BEGIN
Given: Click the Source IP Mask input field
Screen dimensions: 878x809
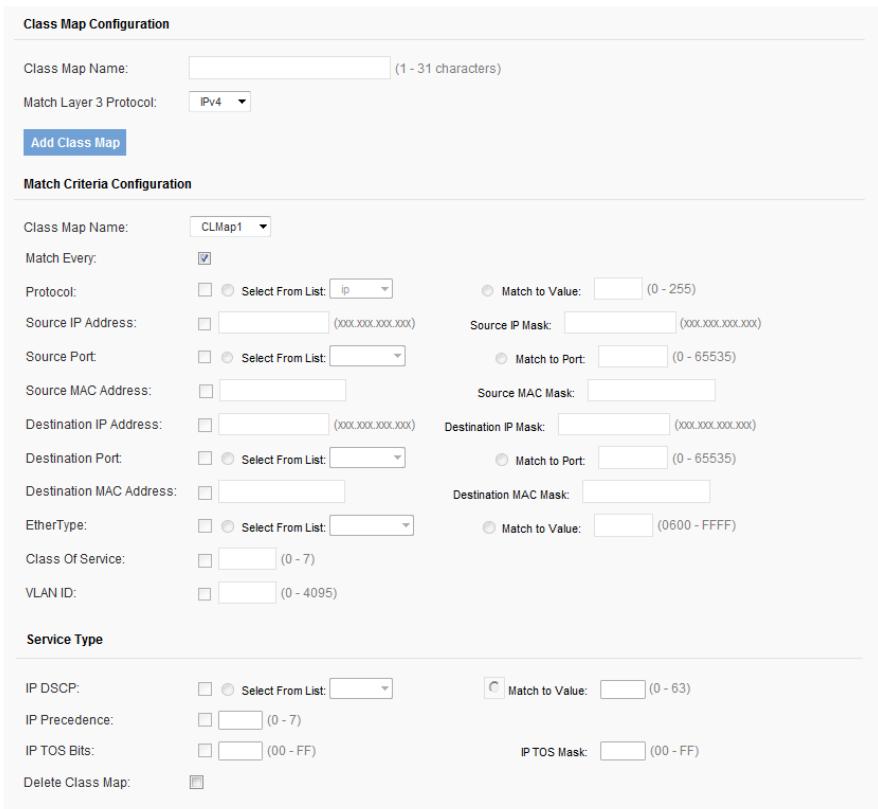Looking at the screenshot, I should (x=621, y=324).
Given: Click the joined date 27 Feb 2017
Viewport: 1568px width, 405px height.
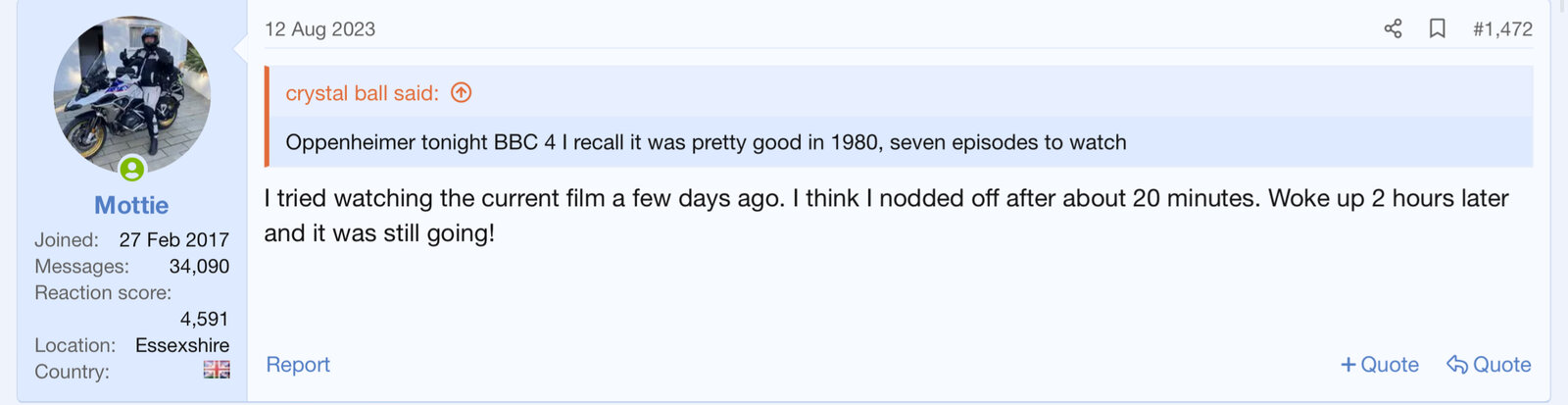Looking at the screenshot, I should coord(173,239).
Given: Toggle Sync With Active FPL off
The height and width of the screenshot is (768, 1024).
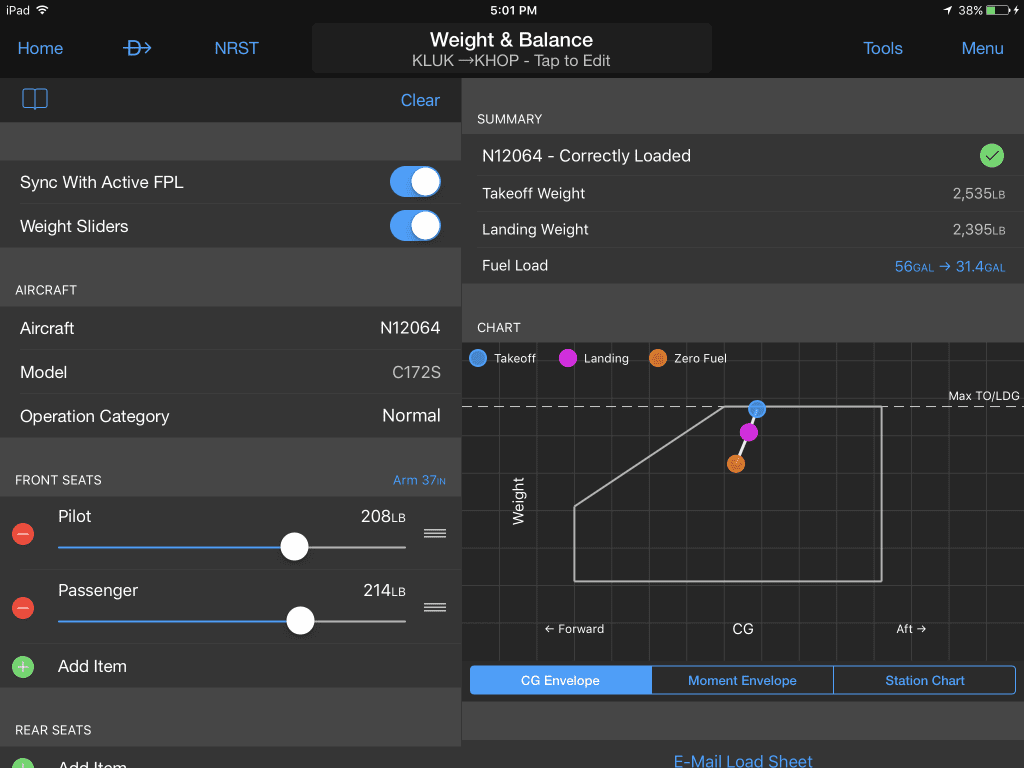Looking at the screenshot, I should click(x=414, y=181).
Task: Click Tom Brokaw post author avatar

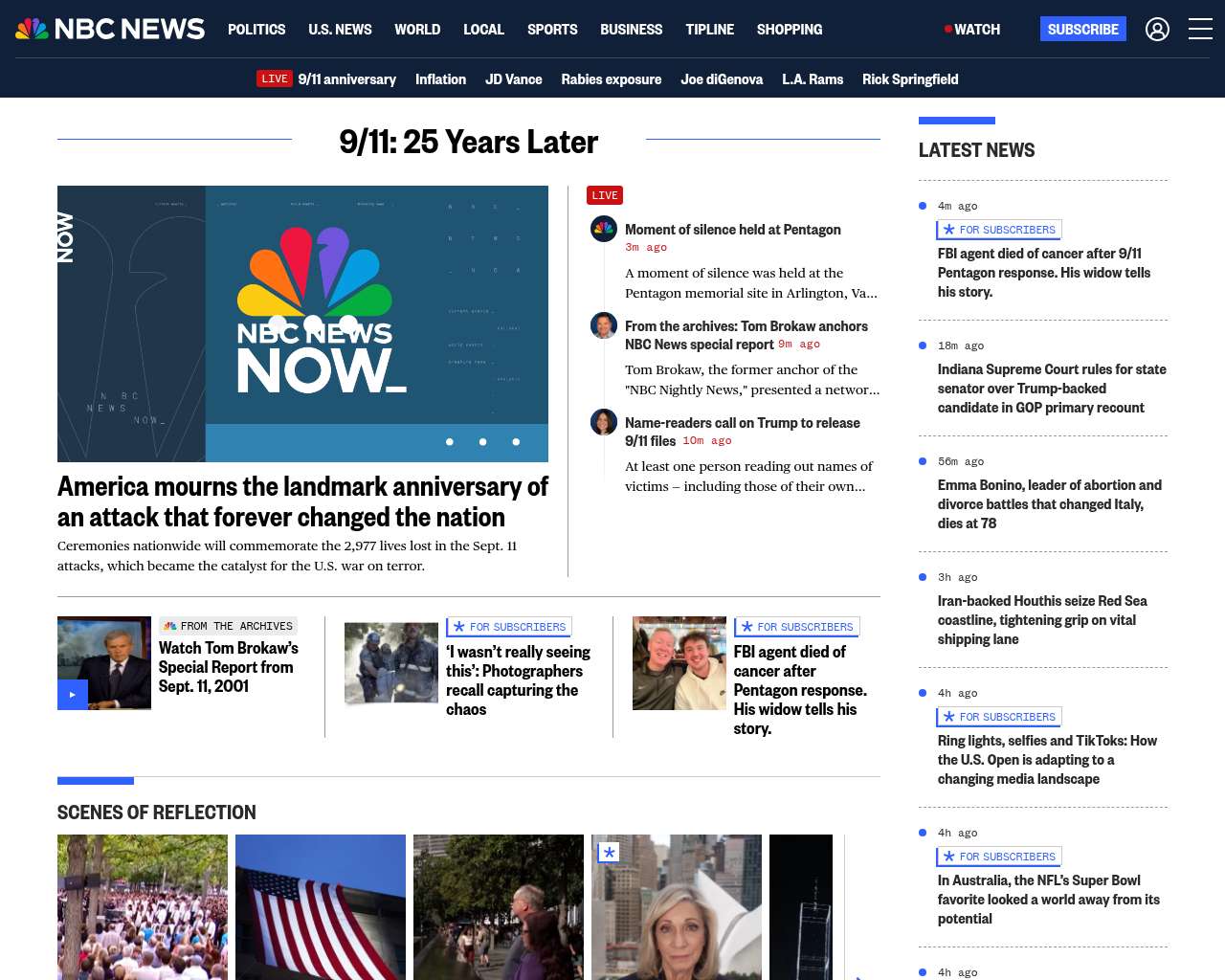Action: [x=604, y=325]
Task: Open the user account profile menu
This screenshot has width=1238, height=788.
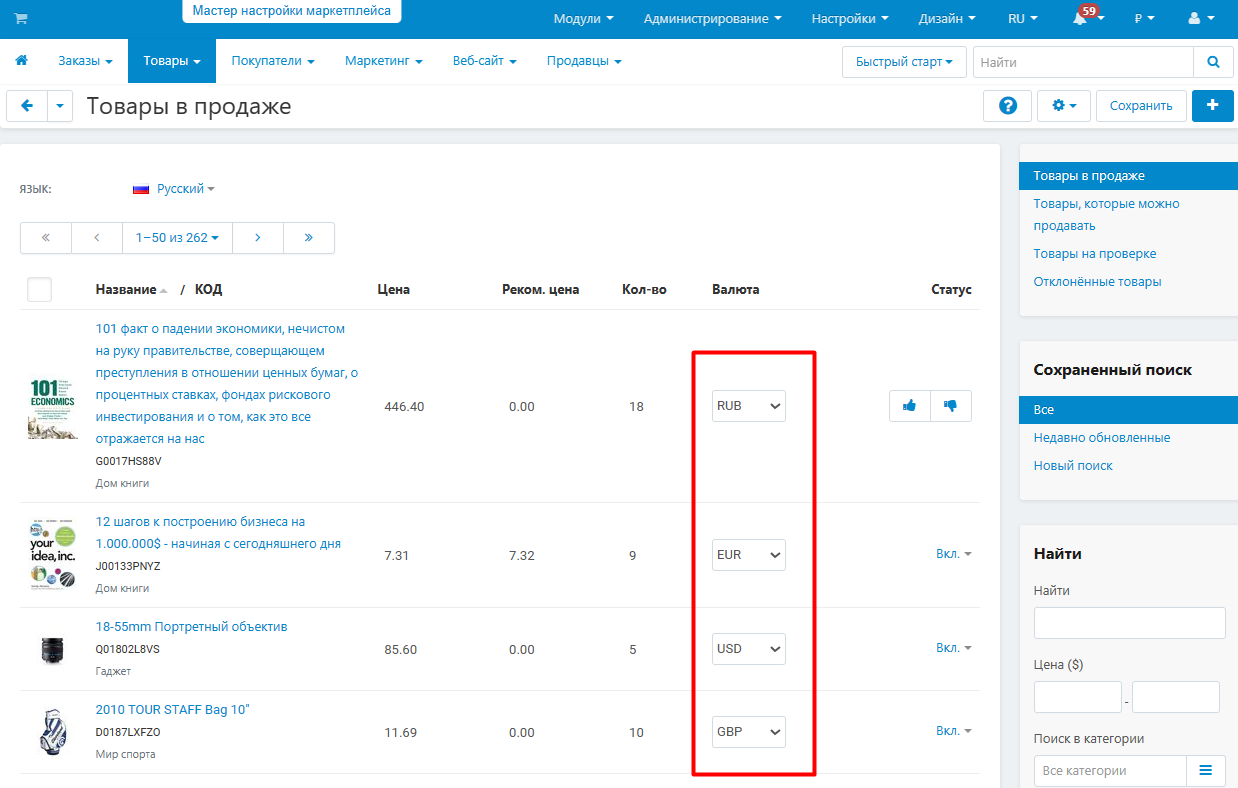Action: click(x=1199, y=18)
END
**What this task involves:** Give the listing above again in its entirety, exactly as written and free of images.

**Answer to this exercise:**
Given: Click the Source IP Mask input field
Screen dimensions: 878x809
Looking at the screenshot, I should (x=621, y=324).
Given: Click the joined date 27 Feb 2017
Viewport: 1568px width, 405px height.
Looking at the screenshot, I should coord(173,239).
Given: Toggle Sync With Active FPL off
The height and width of the screenshot is (768, 1024).
Looking at the screenshot, I should click(x=414, y=181).
Task: Click Tom Brokaw post author avatar

Action: [x=604, y=325]
Task: Open the user account profile menu
This screenshot has width=1238, height=788.
Action: click(x=1199, y=18)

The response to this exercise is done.